26-year-old airline captain and her 19-year-old co-pilot

Meh those pilots flying bombers and fighters in combat in WW2 had less time than them and did some pretty amazing stuff.

They did not have 150 passengers on those planes. Plus, military selection, standards, training, and regime are an entirely different animal.


This 19 yr old kid is no different than the 23 yr old me... plop down couple ten thousands $$$, pass the training by checking boxes, and then go sit right seat of a passenger jet.

The military versus civilian argument doesn't hold the same weight, IMO.
 
Meh those pilots flying bombers and fighters in combat in WW2 had less time than them and did some pretty amazing stuff.

That many of them did. But we should also remember the horrific crash rates: in training, in trans-Atlantic delivery flights, and in all parts of combat. The higher-time guys got their experience the hard way!

They also started building the airframes (bombers in particular) to last +/- 20 flights, since the average lifespan was about that. Need longer? plenty of pranged and bent airframes to scrounge parts from.

I also still have a hard time with those airfields named (posthumously) for cadets who screwed the pooch during training and augered in. Not something to celebrate or reward, I'd think. Maybe it was a recruiting thing, but still bass-ackwards.
 
They did not have 150 passengers on those planes.

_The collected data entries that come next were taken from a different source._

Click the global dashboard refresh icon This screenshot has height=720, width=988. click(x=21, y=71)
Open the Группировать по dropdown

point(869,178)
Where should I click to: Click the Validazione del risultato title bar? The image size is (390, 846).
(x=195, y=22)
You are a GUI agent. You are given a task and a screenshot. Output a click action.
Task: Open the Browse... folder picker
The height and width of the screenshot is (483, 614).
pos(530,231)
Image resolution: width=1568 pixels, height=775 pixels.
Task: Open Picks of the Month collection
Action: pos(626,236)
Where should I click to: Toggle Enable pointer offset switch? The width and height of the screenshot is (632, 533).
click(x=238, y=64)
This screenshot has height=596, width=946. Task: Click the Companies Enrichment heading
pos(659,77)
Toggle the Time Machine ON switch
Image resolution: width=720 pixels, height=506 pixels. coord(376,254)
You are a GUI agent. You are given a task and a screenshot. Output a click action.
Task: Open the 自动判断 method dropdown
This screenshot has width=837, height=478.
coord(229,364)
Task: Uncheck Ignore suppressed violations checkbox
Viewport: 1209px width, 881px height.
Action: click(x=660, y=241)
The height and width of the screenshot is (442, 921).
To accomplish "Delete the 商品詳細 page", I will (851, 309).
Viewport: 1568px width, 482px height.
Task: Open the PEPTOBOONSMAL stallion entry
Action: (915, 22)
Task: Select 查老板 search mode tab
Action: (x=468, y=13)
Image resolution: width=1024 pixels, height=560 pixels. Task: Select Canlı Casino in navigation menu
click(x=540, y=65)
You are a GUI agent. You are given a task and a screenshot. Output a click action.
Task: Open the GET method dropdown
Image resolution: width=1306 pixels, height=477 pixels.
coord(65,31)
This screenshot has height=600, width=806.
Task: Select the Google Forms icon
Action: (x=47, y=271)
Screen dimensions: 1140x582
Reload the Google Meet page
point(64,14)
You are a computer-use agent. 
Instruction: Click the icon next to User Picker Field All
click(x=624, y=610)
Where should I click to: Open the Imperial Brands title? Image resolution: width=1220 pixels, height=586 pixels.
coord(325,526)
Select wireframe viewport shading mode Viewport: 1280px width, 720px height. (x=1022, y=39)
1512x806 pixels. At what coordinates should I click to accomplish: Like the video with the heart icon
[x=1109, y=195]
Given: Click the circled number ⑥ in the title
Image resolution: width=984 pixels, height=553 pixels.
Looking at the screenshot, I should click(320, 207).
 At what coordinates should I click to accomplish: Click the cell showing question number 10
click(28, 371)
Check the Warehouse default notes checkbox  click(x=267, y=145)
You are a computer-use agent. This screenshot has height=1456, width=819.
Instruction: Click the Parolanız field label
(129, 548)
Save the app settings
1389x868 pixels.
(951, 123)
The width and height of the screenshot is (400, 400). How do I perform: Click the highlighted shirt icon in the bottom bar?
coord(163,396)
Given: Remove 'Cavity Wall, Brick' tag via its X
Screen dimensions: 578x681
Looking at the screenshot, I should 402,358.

Plus, military selection, standards, training, and regime are an entirely different animal.


This 19 yr old kid is no different than the 23 yr old me... plop down couple ten thousands $$$, pass the training by checking boxes, and then go sit right seat of a passenger jet.

The military versus civilian argument doesn't hold the same weight, IMO.

I disagree.

Entrusted with lives, and the associated spouses/parents/children ...

Tasked with the responsibility of taking hundreds of lives, maybe thousands over twenty-plus missions, on the ground - mothers/fathers/children, given the wide-range of "precision bombing" at the time, the equivalence is MORE than similar.

I would not minimize for a moment the responsibility of a flight crew tasked with the responsibility of delivering me (and 149 others) safely to KSWF.

Still, I knew personally some of the men who delivered hell to Nazi Germany and occupied France. The price they paid emotionally - with limited training - a hope and a prayer - can't be minimized.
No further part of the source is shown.